__WHAT YOU WILL DO__.
Replace "Find the location of" with "Determine the position of" everywhere it occurs in the data below, and reproduce every line otherwise unchanged.

[Stored records]
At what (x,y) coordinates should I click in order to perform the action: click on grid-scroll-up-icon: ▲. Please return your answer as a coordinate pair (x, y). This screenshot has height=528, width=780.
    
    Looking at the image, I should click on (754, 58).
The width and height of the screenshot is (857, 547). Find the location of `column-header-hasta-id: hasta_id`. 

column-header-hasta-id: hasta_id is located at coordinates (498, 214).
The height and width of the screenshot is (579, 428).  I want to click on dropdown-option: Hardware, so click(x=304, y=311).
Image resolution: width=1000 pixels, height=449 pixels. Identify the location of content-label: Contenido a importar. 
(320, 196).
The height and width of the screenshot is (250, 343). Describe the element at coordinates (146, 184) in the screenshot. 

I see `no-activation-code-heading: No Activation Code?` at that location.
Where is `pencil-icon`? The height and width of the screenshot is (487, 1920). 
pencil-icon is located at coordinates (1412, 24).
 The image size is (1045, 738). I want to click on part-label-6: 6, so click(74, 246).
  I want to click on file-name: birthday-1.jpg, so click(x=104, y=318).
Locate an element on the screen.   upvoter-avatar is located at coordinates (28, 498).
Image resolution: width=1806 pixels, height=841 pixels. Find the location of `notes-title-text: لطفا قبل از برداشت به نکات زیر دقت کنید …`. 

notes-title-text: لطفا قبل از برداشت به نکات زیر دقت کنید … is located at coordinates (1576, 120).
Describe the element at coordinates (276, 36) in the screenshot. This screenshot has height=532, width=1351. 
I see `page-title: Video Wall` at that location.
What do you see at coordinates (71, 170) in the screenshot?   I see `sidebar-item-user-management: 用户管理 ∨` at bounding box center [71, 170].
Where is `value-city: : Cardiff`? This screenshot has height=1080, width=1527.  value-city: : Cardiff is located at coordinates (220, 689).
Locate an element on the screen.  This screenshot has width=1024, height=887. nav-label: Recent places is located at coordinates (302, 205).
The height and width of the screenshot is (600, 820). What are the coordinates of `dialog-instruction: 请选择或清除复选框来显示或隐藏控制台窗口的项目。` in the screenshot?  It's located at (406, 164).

__PROBLEM SOLUTION__.
At what (x,y) coordinates should I click in order to perform the action: click on grid-scroll-up-icon: ▲. Please return your answer as a coordinate pair (x, y). This screenshot has height=528, width=780.
    
    Looking at the image, I should click on (754, 58).
The width and height of the screenshot is (857, 547). Determine the position of `column-header-hasta-id: hasta_id`. 

column-header-hasta-id: hasta_id is located at coordinates (498, 214).
The height and width of the screenshot is (579, 428).  I want to click on dropdown-option: Hardware, so click(x=304, y=311).
Image resolution: width=1000 pixels, height=449 pixels. Identify the location of content-label: Contenido a importar. 
(320, 196).
The height and width of the screenshot is (250, 343). Describe the element at coordinates (146, 184) in the screenshot. 

I see `no-activation-code-heading: No Activation Code?` at that location.
Where is `pencil-icon`? The height and width of the screenshot is (487, 1920). 
pencil-icon is located at coordinates (1412, 24).
 The image size is (1045, 738). I want to click on part-label-6: 6, so click(74, 246).
  I want to click on file-name: birthday-1.jpg, so click(x=104, y=318).
Locate an element on the screen.   upvoter-avatar is located at coordinates (28, 498).
Image resolution: width=1806 pixels, height=841 pixels. Determine the position of `notes-title-text: لطفا قبل از برداشت به نکات زیر دقت کنید …`. 

notes-title-text: لطفا قبل از برداشت به نکات زیر دقت کنید … is located at coordinates (1576, 120).
Describe the element at coordinates (276, 36) in the screenshot. This screenshot has height=532, width=1351. 
I see `page-title: Video Wall` at that location.
What do you see at coordinates (71, 170) in the screenshot?   I see `sidebar-item-user-management: 用户管理 ∨` at bounding box center [71, 170].
Where is `value-city: : Cardiff`? This screenshot has height=1080, width=1527.  value-city: : Cardiff is located at coordinates (220, 689).
Locate an element on the screen.  This screenshot has width=1024, height=887. nav-label: Recent places is located at coordinates (302, 205).
The height and width of the screenshot is (600, 820). What are the coordinates of `dialog-instruction: 请选择或清除复选框来显示或隐藏控制台窗口的项目。` in the screenshot?  It's located at (406, 164).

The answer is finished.